• _EXERCISE_:
Please locate each line in the entries below that contains the word "width", treating uppercase and lowercase as different, and copy those lines out in full.

• _DATA SUPPLIED_:

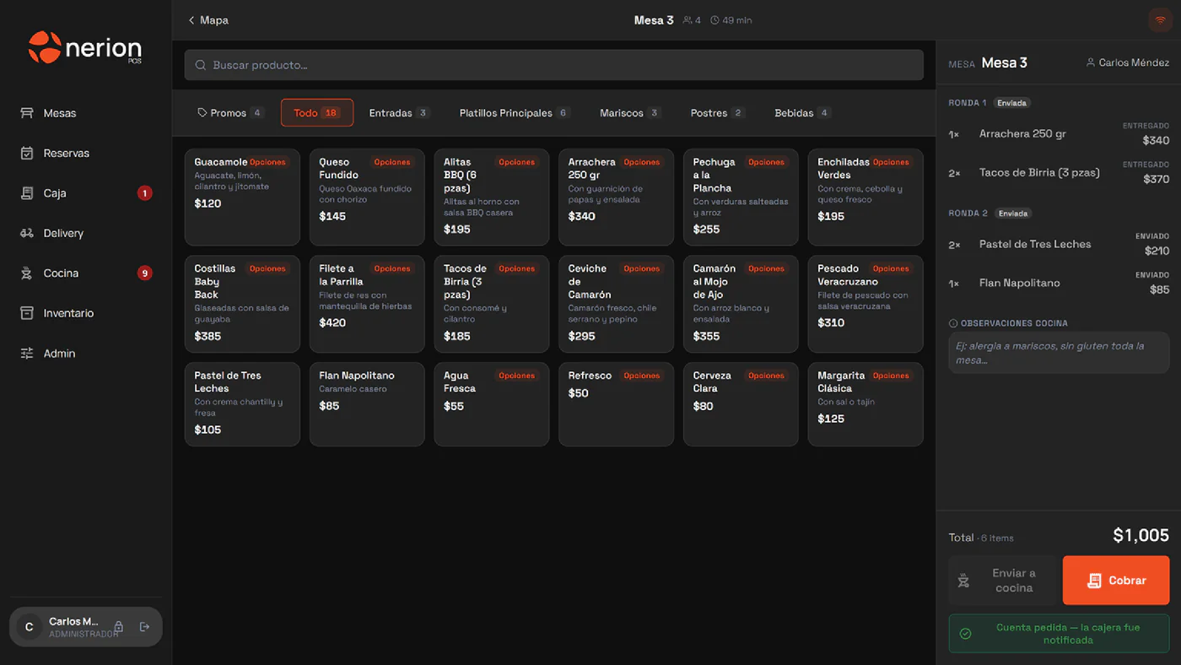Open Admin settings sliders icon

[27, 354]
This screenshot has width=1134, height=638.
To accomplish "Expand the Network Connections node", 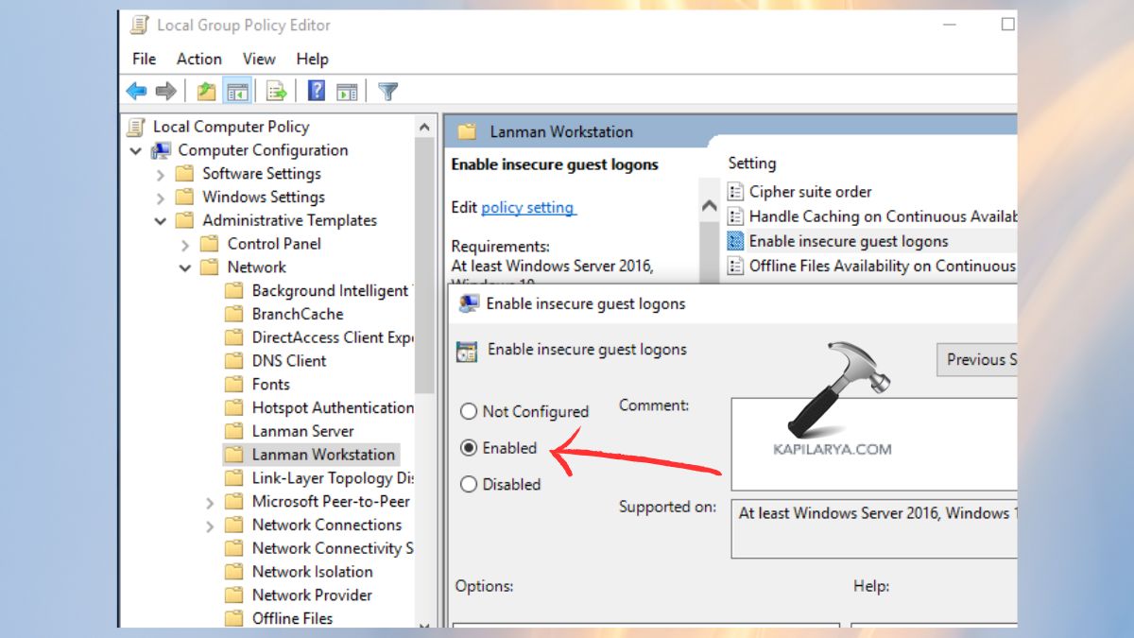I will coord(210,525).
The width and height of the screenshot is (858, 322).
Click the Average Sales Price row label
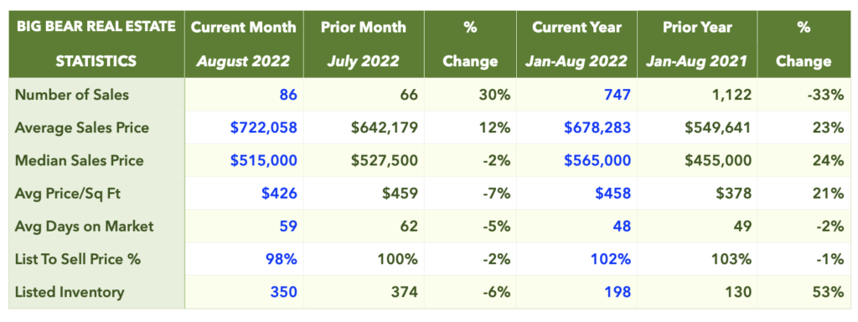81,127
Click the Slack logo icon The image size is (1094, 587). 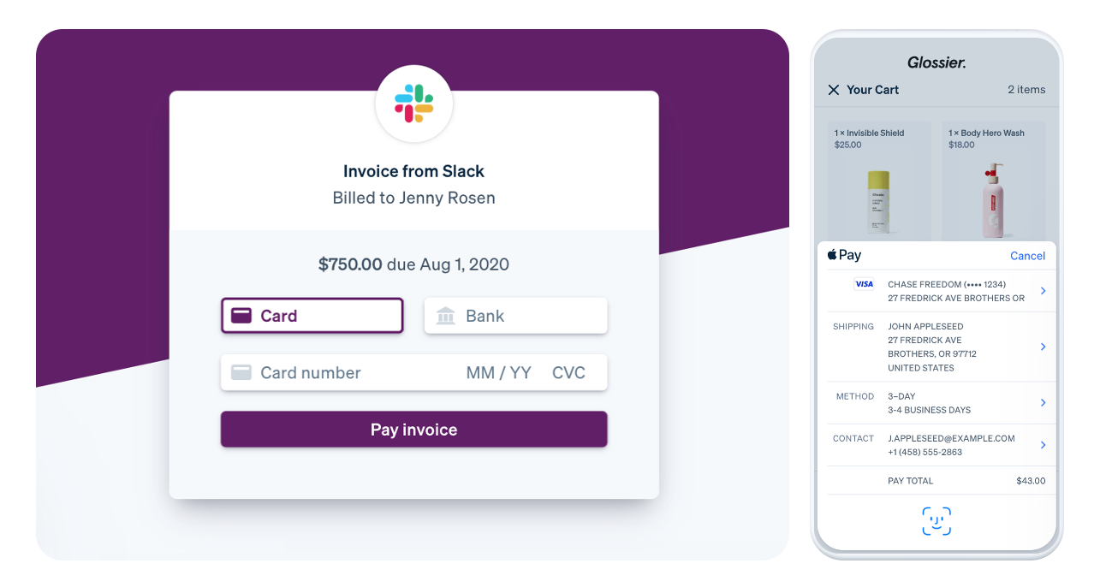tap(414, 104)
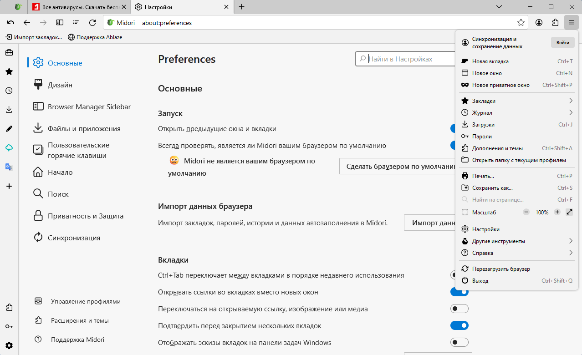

• _FULL SOLUTION_:
This screenshot has width=1134, height=638.
The width and height of the screenshot is (858, 322).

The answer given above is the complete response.